PROBLEM REQUIREMENTS: All of the data is to be repeated verbatim.

Saved entries:
↓↓↓

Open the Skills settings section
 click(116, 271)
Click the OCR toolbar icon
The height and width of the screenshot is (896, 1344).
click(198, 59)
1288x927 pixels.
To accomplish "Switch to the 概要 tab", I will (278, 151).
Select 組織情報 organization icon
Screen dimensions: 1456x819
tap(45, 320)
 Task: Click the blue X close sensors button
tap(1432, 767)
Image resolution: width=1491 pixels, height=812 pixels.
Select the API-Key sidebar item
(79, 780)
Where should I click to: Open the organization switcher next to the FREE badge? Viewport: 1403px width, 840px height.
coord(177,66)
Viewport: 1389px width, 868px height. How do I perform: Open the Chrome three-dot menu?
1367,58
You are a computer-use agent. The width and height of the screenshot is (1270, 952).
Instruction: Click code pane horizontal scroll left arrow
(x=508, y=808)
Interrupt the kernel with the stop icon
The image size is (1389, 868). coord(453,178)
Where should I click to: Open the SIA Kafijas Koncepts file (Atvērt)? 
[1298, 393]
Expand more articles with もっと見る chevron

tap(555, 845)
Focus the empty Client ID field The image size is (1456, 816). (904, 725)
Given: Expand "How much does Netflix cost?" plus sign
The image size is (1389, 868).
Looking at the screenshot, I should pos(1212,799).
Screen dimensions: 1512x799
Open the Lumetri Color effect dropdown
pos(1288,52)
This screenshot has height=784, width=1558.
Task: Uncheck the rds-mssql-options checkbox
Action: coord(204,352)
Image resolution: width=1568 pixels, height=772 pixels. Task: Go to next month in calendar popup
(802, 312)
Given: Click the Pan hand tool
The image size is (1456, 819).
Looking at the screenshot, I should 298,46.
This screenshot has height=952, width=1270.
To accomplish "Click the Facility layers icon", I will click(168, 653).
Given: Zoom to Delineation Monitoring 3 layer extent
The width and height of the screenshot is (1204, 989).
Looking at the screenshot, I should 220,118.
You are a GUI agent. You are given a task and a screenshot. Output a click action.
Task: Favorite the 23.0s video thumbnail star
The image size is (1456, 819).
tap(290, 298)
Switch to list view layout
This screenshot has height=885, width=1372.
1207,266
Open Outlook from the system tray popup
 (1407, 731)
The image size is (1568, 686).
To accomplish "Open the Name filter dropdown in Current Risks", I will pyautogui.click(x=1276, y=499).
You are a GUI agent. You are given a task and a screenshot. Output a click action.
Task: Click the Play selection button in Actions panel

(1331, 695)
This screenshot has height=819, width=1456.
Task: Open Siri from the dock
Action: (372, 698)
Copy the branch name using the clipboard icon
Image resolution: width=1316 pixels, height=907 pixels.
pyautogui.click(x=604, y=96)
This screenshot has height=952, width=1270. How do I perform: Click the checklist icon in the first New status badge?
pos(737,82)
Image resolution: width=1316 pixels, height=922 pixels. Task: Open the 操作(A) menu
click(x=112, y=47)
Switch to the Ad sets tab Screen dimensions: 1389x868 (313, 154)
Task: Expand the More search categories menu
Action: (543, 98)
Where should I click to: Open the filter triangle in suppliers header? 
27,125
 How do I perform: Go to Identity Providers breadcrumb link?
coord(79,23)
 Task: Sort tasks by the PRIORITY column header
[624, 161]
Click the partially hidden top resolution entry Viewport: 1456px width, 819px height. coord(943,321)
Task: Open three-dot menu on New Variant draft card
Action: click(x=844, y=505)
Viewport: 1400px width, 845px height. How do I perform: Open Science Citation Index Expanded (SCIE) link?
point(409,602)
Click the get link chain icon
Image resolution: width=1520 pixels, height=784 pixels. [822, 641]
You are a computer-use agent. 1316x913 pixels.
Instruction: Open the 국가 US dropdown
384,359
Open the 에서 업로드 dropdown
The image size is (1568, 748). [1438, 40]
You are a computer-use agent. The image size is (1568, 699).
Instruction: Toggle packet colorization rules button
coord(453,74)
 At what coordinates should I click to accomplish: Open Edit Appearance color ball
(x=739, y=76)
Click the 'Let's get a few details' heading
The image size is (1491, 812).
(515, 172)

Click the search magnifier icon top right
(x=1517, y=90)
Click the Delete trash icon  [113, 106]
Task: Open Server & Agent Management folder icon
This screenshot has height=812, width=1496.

↑↑↑

PROBLEM SOLUTION:
Open the Skills settings section
 click(116, 271)
Click the OCR toolbar icon
The height and width of the screenshot is (896, 1344).
click(198, 59)
1288x927 pixels.
To accomplish "Switch to the 概要 tab", I will (278, 151).
Select 組織情報 organization icon
Screen dimensions: 1456x819
tap(45, 320)
 Task: Click the blue X close sensors button
tap(1432, 767)
Image resolution: width=1491 pixels, height=812 pixels.
Select the API-Key sidebar item
(79, 780)
Where should I click to: Open the organization switcher next to the FREE badge? Viewport: 1403px width, 840px height.
coord(177,66)
Viewport: 1389px width, 868px height. How do I perform: Open the Chrome three-dot menu?
1367,58
You are a computer-use agent. The width and height of the screenshot is (1270, 952).
Instruction: Click code pane horizontal scroll left arrow
(x=508, y=808)
Interrupt the kernel with the stop icon
The image size is (1389, 868). coord(453,178)
Where should I click to: Open the SIA Kafijas Koncepts file (Atvērt)? 
[1298, 393]
Expand more articles with もっと見る chevron

tap(555, 845)
Focus the empty Client ID field The image size is (1456, 816). (904, 725)
Given: Expand "How much does Netflix cost?" plus sign
The image size is (1389, 868).
Looking at the screenshot, I should pos(1212,799).
Screen dimensions: 1512x799
Open the Lumetri Color effect dropdown
pos(1288,52)
This screenshot has height=784, width=1558.
Task: Uncheck the rds-mssql-options checkbox
Action: coord(204,352)
Image resolution: width=1568 pixels, height=772 pixels. Task: Go to next month in calendar popup
(802, 312)
Given: Click the Pan hand tool
The image size is (1456, 819).
Looking at the screenshot, I should 298,46.
This screenshot has height=952, width=1270.
To accomplish "Click the Facility layers icon", I will click(168, 653).
Given: Zoom to Delineation Monitoring 3 layer extent
The width and height of the screenshot is (1204, 989).
Looking at the screenshot, I should 220,118.
You are a GUI agent. You are given a task and a screenshot. Output a click action.
Task: Favorite the 23.0s video thumbnail star
The image size is (1456, 819).
tap(290, 298)
Switch to list view layout
This screenshot has height=885, width=1372.
1207,266
Open Outlook from the system tray popup
 (1407, 731)
The image size is (1568, 686).
To accomplish "Open the Name filter dropdown in Current Risks", I will pyautogui.click(x=1276, y=499).
You are a GUI agent. You are given a task and a screenshot. Output a click action.
Task: Click the Play selection button in Actions panel

(1331, 695)
This screenshot has height=819, width=1456.
Task: Open Siri from the dock
Action: (372, 698)
Copy the branch name using the clipboard icon
Image resolution: width=1316 pixels, height=907 pixels.
pyautogui.click(x=604, y=96)
This screenshot has height=952, width=1270. How do I perform: Click the checklist icon in the first New status badge?
pos(737,82)
Image resolution: width=1316 pixels, height=922 pixels. Task: Open the 操作(A) menu
click(x=112, y=47)
Switch to the Ad sets tab Screen dimensions: 1389x868 (313, 154)
Task: Expand the More search categories menu
Action: (543, 98)
Where should I click to: Open the filter triangle in suppliers header? 
27,125
 How do I perform: Go to Identity Providers breadcrumb link?
coord(79,23)
 Task: Sort tasks by the PRIORITY column header
[624, 161]
Click the partially hidden top resolution entry Viewport: 1456px width, 819px height. coord(943,321)
Task: Open three-dot menu on New Variant draft card
Action: click(x=844, y=505)
Viewport: 1400px width, 845px height. How do I perform: Open Science Citation Index Expanded (SCIE) link?
point(409,602)
Click the get link chain icon
Image resolution: width=1520 pixels, height=784 pixels. [822, 641]
You are a computer-use agent. 1316x913 pixels.
Instruction: Open the 국가 US dropdown
384,359
Open the 에서 업로드 dropdown
The image size is (1568, 748). [1438, 40]
You are a computer-use agent. The image size is (1568, 699).
Instruction: Toggle packet colorization rules button
coord(453,74)
 At what coordinates should I click to accomplish: Open Edit Appearance color ball
(x=739, y=76)
Click the 'Let's get a few details' heading
The image size is (1491, 812).
(515, 172)

Click the search magnifier icon top right
(x=1517, y=90)
Click the Delete trash icon  [113, 106]
Task: Open Server & Agent Management folder icon
This screenshot has height=812, width=1496.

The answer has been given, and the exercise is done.